Setidaknya satu pertandingan sudah cukup baginya untuk dirinya percaya diri bermain sebagai pemain cadangan. Lagi pula Arya sendiri selalu merasa kikuk sedangkan ketika ditarik ke belakang, pengalamannya mengikuti turnamen sudah sangat banyak. Ketika Arya terlalu fokus dengan keinginannya menjadi pemain cadangan terlebih dulu, para pemain mulai melepas pakaian mereka dan mengganti dengan seragam Karesso.
Arya terbelalak begitu namanya dipanggil Indra.
"Yak, kau sedang apa? Bersiaplah karena kau akan bertanding sekarang."
"Apa? Aku tak salah dengar, kan?" Arya meminta pengulangan atas ucapan seniornya.
"Kau tidak tuli, kan? Aku bilang kau akan bermain sekarang. Coach Greg memilihmu bermain karena pertahanan musuh tak begitu ketat ketika bola masih jauh dari ring mereka. Kemampuanmu dalam tembakan tiga poin sudah sangat baik jika disejajarkan dengan pemain lainnya."
"Tunggu sebentar, aku belum siap jika bermain langsung di turnamen pertamaku. Aku akan komplen pada Coach Greg agar tak menurunkanku semudah itu," ujar Arya berjalan menuju sang pelatih yang sudah berdiri di pinggir lapangan.

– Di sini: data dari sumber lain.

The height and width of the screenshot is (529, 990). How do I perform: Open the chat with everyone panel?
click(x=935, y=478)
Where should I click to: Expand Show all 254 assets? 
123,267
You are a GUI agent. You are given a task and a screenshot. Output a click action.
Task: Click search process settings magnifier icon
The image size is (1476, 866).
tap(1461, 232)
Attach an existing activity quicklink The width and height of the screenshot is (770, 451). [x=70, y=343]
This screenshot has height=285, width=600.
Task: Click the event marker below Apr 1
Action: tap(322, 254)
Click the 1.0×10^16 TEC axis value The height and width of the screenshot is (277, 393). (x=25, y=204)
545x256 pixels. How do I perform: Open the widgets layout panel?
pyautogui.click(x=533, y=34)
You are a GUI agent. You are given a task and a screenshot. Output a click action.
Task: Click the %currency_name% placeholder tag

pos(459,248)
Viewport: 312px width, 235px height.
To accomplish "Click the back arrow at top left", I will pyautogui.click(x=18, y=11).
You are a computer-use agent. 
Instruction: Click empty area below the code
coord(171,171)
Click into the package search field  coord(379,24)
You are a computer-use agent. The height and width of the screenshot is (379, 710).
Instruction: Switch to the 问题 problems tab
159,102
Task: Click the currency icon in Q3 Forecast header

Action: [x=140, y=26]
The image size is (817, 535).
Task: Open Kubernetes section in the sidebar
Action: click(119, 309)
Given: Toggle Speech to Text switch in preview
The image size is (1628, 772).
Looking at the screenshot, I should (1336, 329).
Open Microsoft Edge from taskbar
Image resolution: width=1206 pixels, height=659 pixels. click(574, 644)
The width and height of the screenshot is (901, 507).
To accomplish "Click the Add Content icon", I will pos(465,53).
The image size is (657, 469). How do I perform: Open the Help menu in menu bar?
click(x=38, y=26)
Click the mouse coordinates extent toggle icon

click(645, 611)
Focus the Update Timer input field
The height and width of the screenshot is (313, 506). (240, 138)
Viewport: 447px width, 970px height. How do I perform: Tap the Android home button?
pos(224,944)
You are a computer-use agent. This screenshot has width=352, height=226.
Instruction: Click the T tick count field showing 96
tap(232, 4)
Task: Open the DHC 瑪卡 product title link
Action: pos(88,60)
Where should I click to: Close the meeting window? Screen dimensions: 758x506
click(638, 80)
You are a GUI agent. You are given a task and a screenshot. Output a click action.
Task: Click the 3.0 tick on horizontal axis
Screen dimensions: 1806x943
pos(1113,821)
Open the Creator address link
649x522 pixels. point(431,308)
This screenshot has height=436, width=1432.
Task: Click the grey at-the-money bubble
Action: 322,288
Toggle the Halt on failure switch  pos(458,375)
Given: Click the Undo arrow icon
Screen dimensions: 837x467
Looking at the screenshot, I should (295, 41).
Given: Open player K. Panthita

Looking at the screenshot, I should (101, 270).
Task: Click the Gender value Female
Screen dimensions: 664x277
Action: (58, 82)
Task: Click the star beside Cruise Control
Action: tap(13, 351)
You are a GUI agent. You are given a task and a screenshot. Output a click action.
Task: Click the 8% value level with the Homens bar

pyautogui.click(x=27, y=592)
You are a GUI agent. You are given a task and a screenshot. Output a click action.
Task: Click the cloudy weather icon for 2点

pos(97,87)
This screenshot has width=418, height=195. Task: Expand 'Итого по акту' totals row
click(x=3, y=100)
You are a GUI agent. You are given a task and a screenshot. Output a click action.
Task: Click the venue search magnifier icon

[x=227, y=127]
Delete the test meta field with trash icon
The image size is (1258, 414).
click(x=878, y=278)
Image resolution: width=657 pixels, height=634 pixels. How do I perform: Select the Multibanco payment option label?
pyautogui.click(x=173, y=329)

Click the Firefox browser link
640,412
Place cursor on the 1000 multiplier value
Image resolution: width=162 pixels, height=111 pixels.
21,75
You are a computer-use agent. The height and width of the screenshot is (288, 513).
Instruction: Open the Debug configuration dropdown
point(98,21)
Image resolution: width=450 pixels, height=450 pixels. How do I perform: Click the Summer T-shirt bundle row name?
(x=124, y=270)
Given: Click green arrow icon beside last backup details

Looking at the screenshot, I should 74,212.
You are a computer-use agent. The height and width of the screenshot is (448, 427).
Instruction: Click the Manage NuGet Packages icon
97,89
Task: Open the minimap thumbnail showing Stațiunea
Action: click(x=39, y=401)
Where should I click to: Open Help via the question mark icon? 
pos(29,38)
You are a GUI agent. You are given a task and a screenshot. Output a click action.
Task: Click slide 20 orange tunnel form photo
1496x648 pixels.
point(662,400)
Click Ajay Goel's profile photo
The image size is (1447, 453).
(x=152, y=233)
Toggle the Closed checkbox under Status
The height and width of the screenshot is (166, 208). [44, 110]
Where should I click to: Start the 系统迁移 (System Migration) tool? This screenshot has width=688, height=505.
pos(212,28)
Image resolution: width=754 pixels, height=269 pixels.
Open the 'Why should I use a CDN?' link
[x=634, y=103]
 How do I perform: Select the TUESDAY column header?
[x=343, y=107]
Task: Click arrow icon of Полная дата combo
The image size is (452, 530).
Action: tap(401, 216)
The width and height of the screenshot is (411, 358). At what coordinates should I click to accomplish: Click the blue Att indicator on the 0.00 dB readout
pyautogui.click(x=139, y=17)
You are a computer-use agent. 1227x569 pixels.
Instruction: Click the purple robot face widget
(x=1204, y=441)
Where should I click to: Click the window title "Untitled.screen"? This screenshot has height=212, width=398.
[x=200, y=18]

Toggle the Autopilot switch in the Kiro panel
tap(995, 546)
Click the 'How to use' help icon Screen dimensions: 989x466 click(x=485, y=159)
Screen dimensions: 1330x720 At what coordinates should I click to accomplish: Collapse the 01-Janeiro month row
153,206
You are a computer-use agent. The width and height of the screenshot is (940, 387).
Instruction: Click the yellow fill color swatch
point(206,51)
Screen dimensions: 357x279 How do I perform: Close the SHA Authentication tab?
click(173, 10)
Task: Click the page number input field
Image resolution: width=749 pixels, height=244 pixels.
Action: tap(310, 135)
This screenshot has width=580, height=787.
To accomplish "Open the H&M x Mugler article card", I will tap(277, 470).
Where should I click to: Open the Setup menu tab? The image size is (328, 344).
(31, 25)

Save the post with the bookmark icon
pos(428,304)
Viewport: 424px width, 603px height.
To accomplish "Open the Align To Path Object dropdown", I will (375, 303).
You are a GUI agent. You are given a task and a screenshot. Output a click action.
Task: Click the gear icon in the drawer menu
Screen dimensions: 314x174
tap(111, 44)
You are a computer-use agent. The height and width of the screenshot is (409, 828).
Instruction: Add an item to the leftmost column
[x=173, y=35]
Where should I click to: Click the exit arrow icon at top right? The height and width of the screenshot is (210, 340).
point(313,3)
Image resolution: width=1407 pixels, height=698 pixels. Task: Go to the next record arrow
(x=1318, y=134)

Tak ingin melihat Arya bertingkah sembrono, cepat-cepat Indra menarik tangannya lalu berkata. "Jangan lakukan hal bodoh atau kau akan membuat Coach Greg marah. Percaya saja dengan dirimu sendiri dengan begitu kau bisa bermain lebih tenang. Aku tak tahu apa yang membuatmu lebih suka menunda bersinar lebih awal, tapi akan jauh menakutkan kalau kau melawan perintah Coach Greg. Bisa-bisa kau tak akan dimainkan selama turnamen musim ini."
Tak dimainkan malam ini masih bisa dimaklumi, namun selama satu musim? Satu musim setara dengan satu tahun dan Arya tak mau hanya berlatih terus menerus tanpa diturunkan satu kali pun. "Baiklah, baiklah, kalau begitu aku akan main. Sebagai shooting guard, kan?" Arya bertanya dengan nada berat.
"Apa? shooting guard? Jangan bercanda. Coach memilihmu menjadi point guard kali ini. Kau harus bisa mengatur tempo permainan tim ini. Kalau begitu mohon bantuannya, anak baru." Indra langsung pergi meninggalkan Arya selagi mulut pemuda itu tak henti-hentinya menganga.